Organisations that need open models. If your compliance or security requirements demand on-premises deployment with full model weights, Trinity is currently the strongest option trained outside China. DeepSeek and Qwen offer competitive open models, but data sovereignty and export regulations make US-trained models preferable for many enterprise contexts.

For everyone else, the current limitations in instruction following and the preliminary nature of the release suggest waiting. Arcee has signalled that updated checkpoints with improved post-training are coming. The architecture is proven. The execution needs refinement.

The Bigger Picture

Trinity's existence matters not because it beats every closed model. It doesn't.
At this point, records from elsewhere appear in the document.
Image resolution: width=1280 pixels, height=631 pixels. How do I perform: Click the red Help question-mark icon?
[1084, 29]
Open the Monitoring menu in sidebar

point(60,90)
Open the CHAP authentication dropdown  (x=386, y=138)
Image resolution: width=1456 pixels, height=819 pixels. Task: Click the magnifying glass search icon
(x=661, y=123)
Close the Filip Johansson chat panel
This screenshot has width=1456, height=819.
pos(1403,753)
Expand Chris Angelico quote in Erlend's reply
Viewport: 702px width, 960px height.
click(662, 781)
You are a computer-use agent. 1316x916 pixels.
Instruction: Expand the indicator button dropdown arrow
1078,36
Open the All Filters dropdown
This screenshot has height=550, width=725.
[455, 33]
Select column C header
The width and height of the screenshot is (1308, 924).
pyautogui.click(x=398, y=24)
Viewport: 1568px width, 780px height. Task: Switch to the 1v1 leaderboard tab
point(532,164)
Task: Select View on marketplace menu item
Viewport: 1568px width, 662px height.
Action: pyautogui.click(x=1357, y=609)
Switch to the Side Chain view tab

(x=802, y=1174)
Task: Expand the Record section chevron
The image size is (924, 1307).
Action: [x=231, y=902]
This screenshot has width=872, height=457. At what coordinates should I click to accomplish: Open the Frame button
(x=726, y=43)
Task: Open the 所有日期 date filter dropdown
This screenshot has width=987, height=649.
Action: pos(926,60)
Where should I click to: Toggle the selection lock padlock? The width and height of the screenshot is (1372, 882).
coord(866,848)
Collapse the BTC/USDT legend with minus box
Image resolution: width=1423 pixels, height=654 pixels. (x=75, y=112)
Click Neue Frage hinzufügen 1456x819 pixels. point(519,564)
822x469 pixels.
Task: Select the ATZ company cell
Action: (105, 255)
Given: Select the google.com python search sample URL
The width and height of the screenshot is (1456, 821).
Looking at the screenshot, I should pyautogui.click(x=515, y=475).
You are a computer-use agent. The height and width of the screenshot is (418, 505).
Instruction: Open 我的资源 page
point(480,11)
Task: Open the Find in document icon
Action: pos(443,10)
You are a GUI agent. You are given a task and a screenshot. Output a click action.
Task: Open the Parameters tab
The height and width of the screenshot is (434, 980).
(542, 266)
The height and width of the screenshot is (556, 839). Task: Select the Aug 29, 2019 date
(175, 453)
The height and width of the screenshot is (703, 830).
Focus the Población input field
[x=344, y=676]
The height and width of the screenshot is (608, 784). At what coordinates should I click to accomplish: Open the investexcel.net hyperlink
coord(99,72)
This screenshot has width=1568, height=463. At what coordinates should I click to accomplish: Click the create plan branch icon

It matters because a 26-person startup with $49M in funding built something that competes at the frontier, released it openly, and priced it at a fraction of the competition.

The cost to train a frontier-capable model keeps dropping. Trinity is evidence the trend is accelerating. If $20M buys you a model that ranks first on agentic reasoning benchmarks in 2026, the economics of frontier AI look very different from what most people assumed a year ago.

The open-source AI ecosystem has been waiting for a US-trained model that can credibly challenge the closed-source incumbents. Trinity isn't perfect, but it's the first model that makes that claim with a straight face.


Technical details sourced from arXiv:2602.17004 and Arcee AI's public documentation.